On the corporate side, the bill will conform Maine to the federal treatment of bonus depreciation, net operating losses, and the interest deduction. Maine will conform to the new full expensing of short-lived assets rules, allowing businesses to immediately deduct 100 percent of the value of newly purchased assets. This change is incredibly important and one of the most pro-growth elements in tax reform. Coupling to full expensing will incentivize investment in Maine and encourage the growth of Maine’s economy.

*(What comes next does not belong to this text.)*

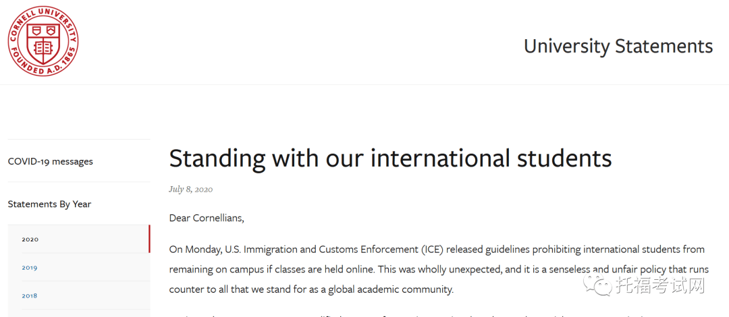Viewport: 729px width, 317px height.
Task: Select the 2020 statements year
Action: point(30,239)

The bill also couples to the federal NOL treatment, so firms in Maine will no longer be allowed to carry back losses, but can carry them forward indefinitely, subject to a cap of 80 percent of taxable income. LD 1655 couples to the federal interest deduction changes as well, limiting the deductibility of net interest expenses to 30 percent of earnings.
These changes are all proposed together in part to help offset the front-loaded cost of full expensing. To mitigate any small increase in corporate income tax liability, the legislation also includes a modest cut to the corporate income tax rate, from its current 8.93 percent to 8.33 percent. Maine has one of the highest corporate tax rates in the country, and this provision is a step in the right direction for the state.

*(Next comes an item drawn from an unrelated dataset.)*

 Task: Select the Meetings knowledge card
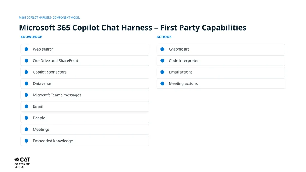pos(85,130)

What legislators should consider, however, is their treatment of revenue from deemed repatriation. Maine estimates that it will receive approximately $31 million in one-time revenue from deemed repatriation. Ideally, any revenue from deemed repatriation should be considered one-time money, not funds with which to finance ongoing budget or tax code changes. Good options for any Subpart F income include depositing it into rainy-day funds or pension funds, or financing one-time expenditures. Oregon legislators recently set a good example by passing legislation that would direct that revenue into their pension fund.
Conformity is important, and states conform to the federal tax code in part to reduce complexity for taxpayers. Like my colleague Jared Walczak noted,
“Doing so allows state administrators and taxpayers alike to rely on federal statutes, rulings, and interpretations, which are generally more detailed and extensive than what any individual state could produce. It provides consistency of definitions for those filing in multiple states, and reduces duplication of effort in filing federal and state taxes. It permits substantial reliance on federal audits and enforcement, along with federal taxpayer data. It helps to curtail tax arbitrage and reduce double taxation. For the filer, it can make things easier by allowing the filer to copy lines directly from their federal tax forms.”
Overall, this plan advances Maine toward a more sound, simple, and competitive tax code by adopting broader bases and lower rates. Lawmakers should consider some of the funding sources like repatriated income, but would deserve credit for adopting some enormously pro-growth provisions.